▶ _QUOTED PASSAGE_:
• • • •

In this tutorial, we’re going to help you create a few simple arduino projects that are perfect for beginners. These basic projects will help you understand how to set up the Arduino software and then connect the components to perform a specific action.
If you’re completely brand new to Arduino, make sure you download our free ebook below. This guide was created for the absolute beginner and will help you to understand the Arduino board along with its parts and components.
Tools and Parts Needed
In order to complete the projects in this tutorial, you’ll need to make sure you have the following items.
- Arduino Uno Board
- Breadboard – half size
- Jumper Wires
- USB Cable
- LED (5mm)
- Push button switch
- 10k Ohm Resistor
- 220 Ohm Resistor
Download The Software
At this point, we’re ready to download the free software known as the IDE. The Arduino IDE is the interface where you will write the sketches that tell the board what to do.
You can find the latest version of this software on the Arduino IDE download page.
To install the software, you will need to click on the link that corresponds with your computer’s operating system.
Once the software has been installed on your computer, go ahead and open it up. This is the Arduino IDE and is the place where all the programming will happen.
Take some time to look around and get comfortable with it.
- Menu Bar: Gives you access to the tools needed for creating and saving Arduino sketches.
- Verify Button: Compiles your code and checks for errors in spelling or syntax.
- Upload Button: Sends the code to the board that’s connected such as Arduino Uno in this case. Lights on the board will blink rapidly when uploading.
- New Sketch: Opens up a new window containing a blank sketch.
- Sketch Name: When the sketch is saved, the name of the sketch is displayed here.
- Open Existing Sketch: Allows you to open a saved sketch or one from the stored examples.
- Save Sketch: This saves the sketch you currently have open.
- Serial Monitor: When the board is connected, this will display the serial information of your Arduino
- Code Area: This area is where you compose the code of the sketch that tells the board what to do.
- Message Area: This area tells you the status on saving, code compiling, errors and more.

• • • •

▶ _DATA EXCERPTS_:
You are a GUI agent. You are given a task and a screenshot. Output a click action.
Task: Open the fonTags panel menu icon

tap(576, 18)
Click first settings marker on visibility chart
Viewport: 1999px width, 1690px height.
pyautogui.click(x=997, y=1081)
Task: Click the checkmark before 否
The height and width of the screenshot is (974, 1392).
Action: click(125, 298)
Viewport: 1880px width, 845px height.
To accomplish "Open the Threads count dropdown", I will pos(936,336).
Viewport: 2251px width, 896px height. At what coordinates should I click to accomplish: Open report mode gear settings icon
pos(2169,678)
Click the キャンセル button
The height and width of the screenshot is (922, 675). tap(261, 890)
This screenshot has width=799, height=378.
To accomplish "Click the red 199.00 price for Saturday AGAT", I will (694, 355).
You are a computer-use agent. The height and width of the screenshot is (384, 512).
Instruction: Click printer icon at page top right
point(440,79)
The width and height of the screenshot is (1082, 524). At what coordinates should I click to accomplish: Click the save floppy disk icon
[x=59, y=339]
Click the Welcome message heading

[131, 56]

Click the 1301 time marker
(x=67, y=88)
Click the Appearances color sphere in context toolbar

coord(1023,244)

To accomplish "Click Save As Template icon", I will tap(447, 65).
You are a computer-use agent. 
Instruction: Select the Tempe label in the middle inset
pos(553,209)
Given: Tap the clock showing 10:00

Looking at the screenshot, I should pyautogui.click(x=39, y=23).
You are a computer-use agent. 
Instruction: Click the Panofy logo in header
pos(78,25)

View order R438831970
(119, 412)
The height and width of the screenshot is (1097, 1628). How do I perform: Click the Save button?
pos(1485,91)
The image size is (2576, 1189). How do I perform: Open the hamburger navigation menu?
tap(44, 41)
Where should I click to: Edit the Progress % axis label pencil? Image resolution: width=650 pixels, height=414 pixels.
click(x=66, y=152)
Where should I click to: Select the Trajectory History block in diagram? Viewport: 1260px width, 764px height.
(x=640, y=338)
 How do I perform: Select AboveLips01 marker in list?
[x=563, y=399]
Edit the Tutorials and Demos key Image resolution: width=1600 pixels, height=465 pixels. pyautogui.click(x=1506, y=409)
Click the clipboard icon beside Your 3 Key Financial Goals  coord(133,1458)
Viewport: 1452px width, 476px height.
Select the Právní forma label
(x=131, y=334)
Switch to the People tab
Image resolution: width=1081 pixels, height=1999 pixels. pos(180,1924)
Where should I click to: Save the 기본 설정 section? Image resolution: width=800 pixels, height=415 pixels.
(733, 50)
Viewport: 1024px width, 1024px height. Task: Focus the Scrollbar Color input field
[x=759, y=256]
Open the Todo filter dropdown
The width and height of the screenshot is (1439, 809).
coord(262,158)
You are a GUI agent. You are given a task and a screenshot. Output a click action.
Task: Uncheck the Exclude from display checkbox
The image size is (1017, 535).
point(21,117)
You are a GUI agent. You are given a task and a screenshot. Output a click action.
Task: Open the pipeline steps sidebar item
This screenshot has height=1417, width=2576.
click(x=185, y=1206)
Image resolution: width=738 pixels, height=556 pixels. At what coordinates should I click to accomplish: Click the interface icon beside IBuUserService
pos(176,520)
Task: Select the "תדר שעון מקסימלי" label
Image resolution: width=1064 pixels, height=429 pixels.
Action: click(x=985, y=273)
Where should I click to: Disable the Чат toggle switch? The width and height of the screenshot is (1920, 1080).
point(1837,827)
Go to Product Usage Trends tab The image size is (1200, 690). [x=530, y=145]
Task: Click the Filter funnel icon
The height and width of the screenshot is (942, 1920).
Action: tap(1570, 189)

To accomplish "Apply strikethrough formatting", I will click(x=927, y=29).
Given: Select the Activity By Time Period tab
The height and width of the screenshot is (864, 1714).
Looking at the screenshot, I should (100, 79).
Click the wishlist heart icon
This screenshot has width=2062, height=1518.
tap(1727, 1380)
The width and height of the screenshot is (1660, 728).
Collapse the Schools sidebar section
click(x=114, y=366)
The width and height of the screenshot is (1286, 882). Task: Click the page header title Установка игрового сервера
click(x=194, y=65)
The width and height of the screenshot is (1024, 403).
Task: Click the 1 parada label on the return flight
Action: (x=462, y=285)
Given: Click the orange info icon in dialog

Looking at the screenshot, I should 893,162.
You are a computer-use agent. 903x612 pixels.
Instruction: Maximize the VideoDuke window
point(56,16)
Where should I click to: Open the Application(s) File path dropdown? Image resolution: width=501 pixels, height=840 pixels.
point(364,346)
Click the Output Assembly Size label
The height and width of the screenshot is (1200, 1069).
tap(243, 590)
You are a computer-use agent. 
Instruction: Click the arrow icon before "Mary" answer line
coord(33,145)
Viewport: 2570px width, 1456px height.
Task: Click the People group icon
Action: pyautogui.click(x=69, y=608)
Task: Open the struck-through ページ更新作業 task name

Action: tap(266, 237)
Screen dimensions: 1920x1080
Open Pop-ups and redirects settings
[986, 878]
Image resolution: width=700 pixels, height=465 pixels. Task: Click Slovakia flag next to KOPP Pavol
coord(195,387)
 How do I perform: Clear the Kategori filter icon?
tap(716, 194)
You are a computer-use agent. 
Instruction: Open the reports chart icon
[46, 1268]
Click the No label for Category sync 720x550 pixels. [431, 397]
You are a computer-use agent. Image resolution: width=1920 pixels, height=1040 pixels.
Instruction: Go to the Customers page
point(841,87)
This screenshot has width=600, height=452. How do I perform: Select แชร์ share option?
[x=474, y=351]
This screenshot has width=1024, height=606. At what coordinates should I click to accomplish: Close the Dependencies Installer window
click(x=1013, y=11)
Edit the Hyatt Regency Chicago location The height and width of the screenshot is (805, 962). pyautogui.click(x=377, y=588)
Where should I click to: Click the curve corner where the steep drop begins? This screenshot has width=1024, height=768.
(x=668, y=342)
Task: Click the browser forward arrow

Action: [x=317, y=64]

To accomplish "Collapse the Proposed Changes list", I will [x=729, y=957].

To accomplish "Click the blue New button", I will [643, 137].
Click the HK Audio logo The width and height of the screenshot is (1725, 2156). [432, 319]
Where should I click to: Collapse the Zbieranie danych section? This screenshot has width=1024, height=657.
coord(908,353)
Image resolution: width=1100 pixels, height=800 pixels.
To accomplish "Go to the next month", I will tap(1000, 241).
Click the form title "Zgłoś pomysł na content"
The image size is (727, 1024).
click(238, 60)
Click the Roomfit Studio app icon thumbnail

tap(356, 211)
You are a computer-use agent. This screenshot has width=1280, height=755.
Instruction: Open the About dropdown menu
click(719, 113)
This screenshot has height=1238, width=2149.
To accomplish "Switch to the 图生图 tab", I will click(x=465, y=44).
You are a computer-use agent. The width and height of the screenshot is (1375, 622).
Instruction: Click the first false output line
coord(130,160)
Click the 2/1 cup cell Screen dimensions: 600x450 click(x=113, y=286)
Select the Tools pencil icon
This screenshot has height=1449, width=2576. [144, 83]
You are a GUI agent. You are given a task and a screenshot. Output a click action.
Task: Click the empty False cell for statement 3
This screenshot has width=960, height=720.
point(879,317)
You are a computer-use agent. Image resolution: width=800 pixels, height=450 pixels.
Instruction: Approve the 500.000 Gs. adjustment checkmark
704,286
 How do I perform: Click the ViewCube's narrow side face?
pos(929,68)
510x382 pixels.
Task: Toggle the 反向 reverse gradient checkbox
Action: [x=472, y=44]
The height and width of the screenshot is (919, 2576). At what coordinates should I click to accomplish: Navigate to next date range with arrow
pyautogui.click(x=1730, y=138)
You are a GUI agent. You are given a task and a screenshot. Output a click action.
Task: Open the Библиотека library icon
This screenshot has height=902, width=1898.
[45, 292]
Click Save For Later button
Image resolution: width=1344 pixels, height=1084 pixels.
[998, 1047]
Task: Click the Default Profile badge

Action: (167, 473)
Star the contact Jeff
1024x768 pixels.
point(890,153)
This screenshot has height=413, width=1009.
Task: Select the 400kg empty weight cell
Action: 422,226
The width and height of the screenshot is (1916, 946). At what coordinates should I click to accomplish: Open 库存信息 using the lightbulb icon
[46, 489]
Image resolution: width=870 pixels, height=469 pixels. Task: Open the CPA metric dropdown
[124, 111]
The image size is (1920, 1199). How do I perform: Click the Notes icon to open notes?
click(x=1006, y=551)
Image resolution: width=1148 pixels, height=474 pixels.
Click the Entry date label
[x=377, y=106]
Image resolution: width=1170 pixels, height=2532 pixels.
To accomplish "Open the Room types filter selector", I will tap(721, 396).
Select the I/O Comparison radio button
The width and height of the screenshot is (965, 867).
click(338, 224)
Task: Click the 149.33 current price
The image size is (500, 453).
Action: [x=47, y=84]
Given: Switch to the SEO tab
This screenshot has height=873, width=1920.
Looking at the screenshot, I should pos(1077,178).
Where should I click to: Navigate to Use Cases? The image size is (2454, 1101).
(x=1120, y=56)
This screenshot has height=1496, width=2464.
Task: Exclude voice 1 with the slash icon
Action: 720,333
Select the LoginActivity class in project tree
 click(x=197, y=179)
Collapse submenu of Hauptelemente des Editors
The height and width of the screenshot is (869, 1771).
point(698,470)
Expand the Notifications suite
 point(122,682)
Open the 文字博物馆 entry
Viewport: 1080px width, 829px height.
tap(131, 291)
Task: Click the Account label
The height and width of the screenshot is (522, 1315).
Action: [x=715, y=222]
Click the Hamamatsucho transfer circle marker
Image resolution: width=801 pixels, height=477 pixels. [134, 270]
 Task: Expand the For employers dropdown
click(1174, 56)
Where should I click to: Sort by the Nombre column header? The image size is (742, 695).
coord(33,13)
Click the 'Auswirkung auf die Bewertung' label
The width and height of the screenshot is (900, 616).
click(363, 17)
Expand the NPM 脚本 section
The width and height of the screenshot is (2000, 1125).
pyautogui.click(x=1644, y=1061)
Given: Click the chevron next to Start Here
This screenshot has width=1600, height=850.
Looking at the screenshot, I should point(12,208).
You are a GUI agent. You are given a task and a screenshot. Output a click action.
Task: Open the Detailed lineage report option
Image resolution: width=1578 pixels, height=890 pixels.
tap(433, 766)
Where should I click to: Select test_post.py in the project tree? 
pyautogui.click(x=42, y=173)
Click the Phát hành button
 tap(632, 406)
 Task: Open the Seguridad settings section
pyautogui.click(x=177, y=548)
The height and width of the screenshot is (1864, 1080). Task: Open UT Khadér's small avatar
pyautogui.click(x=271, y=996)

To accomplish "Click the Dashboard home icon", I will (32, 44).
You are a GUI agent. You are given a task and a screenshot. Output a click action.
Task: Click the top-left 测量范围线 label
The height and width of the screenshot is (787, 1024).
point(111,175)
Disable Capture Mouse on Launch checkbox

• • • •

Carry on writing the Arduino beginner tutorial from the point where it stops. The listing has no connection to the Arduino tutorial.

- Text Console: Shows the details of an error messages, size of the program that was compiled and additional info.
- Board and Serial Port: Tells you what board is being used and what serial port it’s connected to.
Connect Your Arduino Uno
At this point you are ready to connect your Arduino to your computer. Plug one end of the USB cable to the Arduino Uno and then the other end of the USB to your computer’s USB port.
Once the board is connected, you will need to go to Tools then Board then finally select Arduino Uno.
Next, you have to tell the Arduino which port you are using on your computer.
To select the port, go to Tools then Port then select the port that says Arduino.
Arduino Project 1: Blink an LED
It’s finally time to do your first Arduino project. In this example, we are going to make your Arduino board blink an LED.
If you need a refresher on the parts of the Arduino or how a breadboard works.
Connect The Parts
You can build your Arduino circuit by looking at the breadboard image above or by using the written description below. In the written description, we will use a letter/number combo that refers to the location of the component. If we mention H19 for example, that refers to column H, row 19 on the breadboard.
Step 1 – Insert black jumper wire into the GND (Ground) pin on the Arduino and then in the GND rail of the breadboard row 15
Step 2 – Insert red jumper wire into pin 13 on the Arduino and then the other end into F7 on the breadboard
Step 3 – Place the LONG leg of the LED into H7
Step 4 – Place the SHORT leg of the LED into H4
Step 5 – Bend both legs of a 220 Ohm resistor and place one leg in the GND rail around row 4 and other leg in I4
Step 6 – Connect the Arduino Uno to your computer via USB cable
Upload The Blink Sketch
Now it’s time to upload the sketch (program) to the Arduino and tell it what to do. In the IDE, there are built-in example sketches that you can use which make it easy for beginners.
To open the blink sketch, you will need to go to File > Examples > Basics > Blink
Now you should have a fully coded blink sketch that looks like the image below.
Next, you need to click on the verify button (check mark) that’s located in the top left of the IDE box. This will compile the sketch and look for errors. Once it says “Done Compiling” you are ready to upload it. Click the upload button (forward arrow) to send the program to the Arduino board.
The built-in LEDs on the Arduino board will flash rapidly for a few seconds and then the program will execute. If everything went correctly, the LED on the breadboard should turn on for a second and then off for a second and continue in a loop.
Congrats! You just completed your first Arduino project. Troubleshooting – If you ran into a problem don’t give up, check out the troubleshooting section below for common problems.
Change The Code
Before we go to the next project, lets change some of the code in the “Blink” sketch to make it do something different. Playing around with the sketch will help you start to learn how the code controls the board.
Keep the Arduino board connected and change the delay portion of the code from (1000) to (200). Click the verify button on the top left of the IDE and then click upload. This should make the LED on the breadboard blink faster.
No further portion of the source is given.